Llegó engañado a México. Él venía para Atlante o Cruz Azul, pero el representante tenía buena relación con el presidente del Irapuato, Agustín Gazca, y lo trae en la noche, lo meten a la suite, le dicen que este equipo es mejor que los otros. En la mañana va al estadio, a las oficinas, y firmó engañado”, recuerda  Francisco Rotllan, exfutbolista del Irapuato y uno de los amigos del actual técnico de Argentina.

En el menú de diario pedía milanesas y aceptaba que no podía estar sin comer carne. En Irapuato, sus compañeros comentaban que no era argentino. “Para nada era creído y sólo tenía un nombre, no como casi todos los argentinos, que usan nombres compuestos”, señala.

El día que su equipo eligió calzado, Sabella prefirió unos de tacos de tela en lugar de los zapatos tradicionales, “pues contaba que con los tacos normales perdía sensibilidad a la hora de tocar la pelota, por eso usaba unos Adidas de tela, creo que se los traían de Inglaterra”, rememora Rotllan.

Debajo de la playera del Irapuato, El Viejo Sabella utilizaba una marra de color gris.

No permitía que nadie la tocara, esa playera estaba toda destrozada y desgarrada, pero él siempre se la ponía debajo del uniforme. Según nos comentaba: ‘Es la de la suerte’”.

La rutina de Sabella en Irapuato dependía del resultado del fin de semana. “Si ganábamos, repetía todo lo que hizo en la semana antes del triunfo. Programaba el doctor, la comida, las salidas y hasta la hora de dormir, a la misma hora. Un día hasta se negó a cambiar de hotel para hacer la concentración. El entrenador no supo qué hacer, Sabella se concentró solo y todo el equipo se fue al otro. Es el futbolista más cabalero que vi”, narra Rotllan.

Fanático del séptimo arte, en sus tiempos libres, cuando no visitaba la casa de la familia Rotllan, se le podía encontrar en las salas de cine. “Preguntaba más por el teatro, pero en Irapuato no teníamos teatro. Se tenía que conformar con el cine”, indica.

Después de los entrenamientos, el actual técnico de Argentina prefería ir a cambiarse a los vestidores de los jóvenes de fuerzas básicas que estar con el primer equipo.

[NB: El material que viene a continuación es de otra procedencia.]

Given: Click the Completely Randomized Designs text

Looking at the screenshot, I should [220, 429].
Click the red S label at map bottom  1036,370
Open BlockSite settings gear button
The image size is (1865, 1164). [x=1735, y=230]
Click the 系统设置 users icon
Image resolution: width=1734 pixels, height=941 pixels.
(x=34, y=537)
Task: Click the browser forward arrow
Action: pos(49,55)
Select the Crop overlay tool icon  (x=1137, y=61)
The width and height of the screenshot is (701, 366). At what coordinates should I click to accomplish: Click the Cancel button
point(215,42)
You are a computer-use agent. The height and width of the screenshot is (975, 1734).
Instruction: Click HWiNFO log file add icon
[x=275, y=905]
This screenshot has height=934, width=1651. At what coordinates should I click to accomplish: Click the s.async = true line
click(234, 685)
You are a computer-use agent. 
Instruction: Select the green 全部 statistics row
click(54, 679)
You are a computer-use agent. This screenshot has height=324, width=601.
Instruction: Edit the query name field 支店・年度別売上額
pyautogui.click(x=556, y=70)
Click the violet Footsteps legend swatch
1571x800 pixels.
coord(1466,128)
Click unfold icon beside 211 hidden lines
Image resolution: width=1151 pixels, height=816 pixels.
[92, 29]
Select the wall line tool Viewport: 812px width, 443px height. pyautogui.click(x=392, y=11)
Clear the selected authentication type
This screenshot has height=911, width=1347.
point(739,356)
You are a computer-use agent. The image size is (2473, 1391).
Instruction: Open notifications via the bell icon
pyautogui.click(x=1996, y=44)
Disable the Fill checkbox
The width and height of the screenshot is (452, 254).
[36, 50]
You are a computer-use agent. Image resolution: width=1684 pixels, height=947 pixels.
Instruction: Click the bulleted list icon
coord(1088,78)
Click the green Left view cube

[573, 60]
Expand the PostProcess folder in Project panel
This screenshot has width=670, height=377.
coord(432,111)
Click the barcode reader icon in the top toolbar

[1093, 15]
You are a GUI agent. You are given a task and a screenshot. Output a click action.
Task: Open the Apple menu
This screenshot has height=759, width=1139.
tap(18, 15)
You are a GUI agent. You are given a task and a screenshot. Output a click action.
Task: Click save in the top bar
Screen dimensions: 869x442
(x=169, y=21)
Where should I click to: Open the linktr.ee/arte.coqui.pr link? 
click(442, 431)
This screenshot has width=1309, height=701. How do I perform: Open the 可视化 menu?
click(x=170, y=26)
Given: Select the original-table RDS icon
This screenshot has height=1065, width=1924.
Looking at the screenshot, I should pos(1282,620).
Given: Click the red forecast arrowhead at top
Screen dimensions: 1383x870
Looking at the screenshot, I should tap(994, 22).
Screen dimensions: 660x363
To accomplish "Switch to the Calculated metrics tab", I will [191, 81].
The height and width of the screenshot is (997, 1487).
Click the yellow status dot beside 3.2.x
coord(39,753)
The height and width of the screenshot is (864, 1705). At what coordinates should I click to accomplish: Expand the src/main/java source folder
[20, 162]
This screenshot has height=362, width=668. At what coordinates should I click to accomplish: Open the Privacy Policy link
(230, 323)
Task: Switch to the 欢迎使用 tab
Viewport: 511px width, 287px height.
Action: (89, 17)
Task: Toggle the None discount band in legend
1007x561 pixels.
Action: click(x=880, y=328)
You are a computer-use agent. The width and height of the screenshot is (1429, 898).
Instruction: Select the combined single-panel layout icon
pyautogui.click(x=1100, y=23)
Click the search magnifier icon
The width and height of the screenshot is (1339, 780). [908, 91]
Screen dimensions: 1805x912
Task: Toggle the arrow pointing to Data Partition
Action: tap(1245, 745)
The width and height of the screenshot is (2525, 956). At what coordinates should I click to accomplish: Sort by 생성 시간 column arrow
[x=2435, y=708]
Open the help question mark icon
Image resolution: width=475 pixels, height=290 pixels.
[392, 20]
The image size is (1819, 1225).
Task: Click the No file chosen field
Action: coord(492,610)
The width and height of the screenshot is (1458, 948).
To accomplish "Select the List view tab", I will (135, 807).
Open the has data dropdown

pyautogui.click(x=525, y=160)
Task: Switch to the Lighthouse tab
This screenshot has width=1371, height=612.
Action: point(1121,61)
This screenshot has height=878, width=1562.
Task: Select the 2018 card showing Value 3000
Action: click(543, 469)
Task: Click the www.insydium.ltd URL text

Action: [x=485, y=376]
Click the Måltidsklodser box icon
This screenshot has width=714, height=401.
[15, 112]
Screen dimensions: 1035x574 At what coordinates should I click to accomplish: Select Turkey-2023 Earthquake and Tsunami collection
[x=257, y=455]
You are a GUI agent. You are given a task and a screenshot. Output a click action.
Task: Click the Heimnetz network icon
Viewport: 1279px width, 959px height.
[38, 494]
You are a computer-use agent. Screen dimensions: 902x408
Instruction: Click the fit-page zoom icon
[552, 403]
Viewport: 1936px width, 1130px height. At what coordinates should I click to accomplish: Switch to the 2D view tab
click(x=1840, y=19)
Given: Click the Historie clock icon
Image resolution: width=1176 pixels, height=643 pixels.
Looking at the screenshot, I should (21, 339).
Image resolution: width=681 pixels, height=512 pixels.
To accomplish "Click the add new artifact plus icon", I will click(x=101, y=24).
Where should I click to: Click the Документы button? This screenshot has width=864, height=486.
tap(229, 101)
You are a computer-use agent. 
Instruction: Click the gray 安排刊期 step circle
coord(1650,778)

Para él era estar más cómodo estar con los de fuerzas básicas que con los de experiencia. Creo que eso le hacía sentirse más joven”, cuenta Ricardo Gámez, futbolista que compartió vestidor con Sabella en el Irapuato.

En sus días de descanso,
El Pelón Sabella elegía chanclas, short y playera para ver futbol o platicar con sus cercanos sobre las tácticas del balompié. En la noche, utilizaba un gorro, antifaz y pijama para dormir.

Sabella era penoso, no daba entrevistas, se ponía fuera de los reflectores. Siempre firmaba autógrafos, era amable, pero no era alguien que pensaras iba a ser el técnico de la albiceleste. Imagínate lo que es convivir con esos monstruos”, agrega Rotllan.

Hasta su último día en la habitación 107 del hotel Florida, sus compañeros supieron que el Irapuato era el último capítulo de su carrera.

Él tenía la idea de seguir jugando. Aquí hizo una buena mancuerna con Horacio Rocha. Lo que lo lastimó mucho fue la ruptura de su matrimonio y creo que su situación familiar lo lleva al retiro. Sabella no quería estar alejado de las hijas. Le pegaba mucho no verlas. Todos fuimos a despedirlo al aeropuerto.”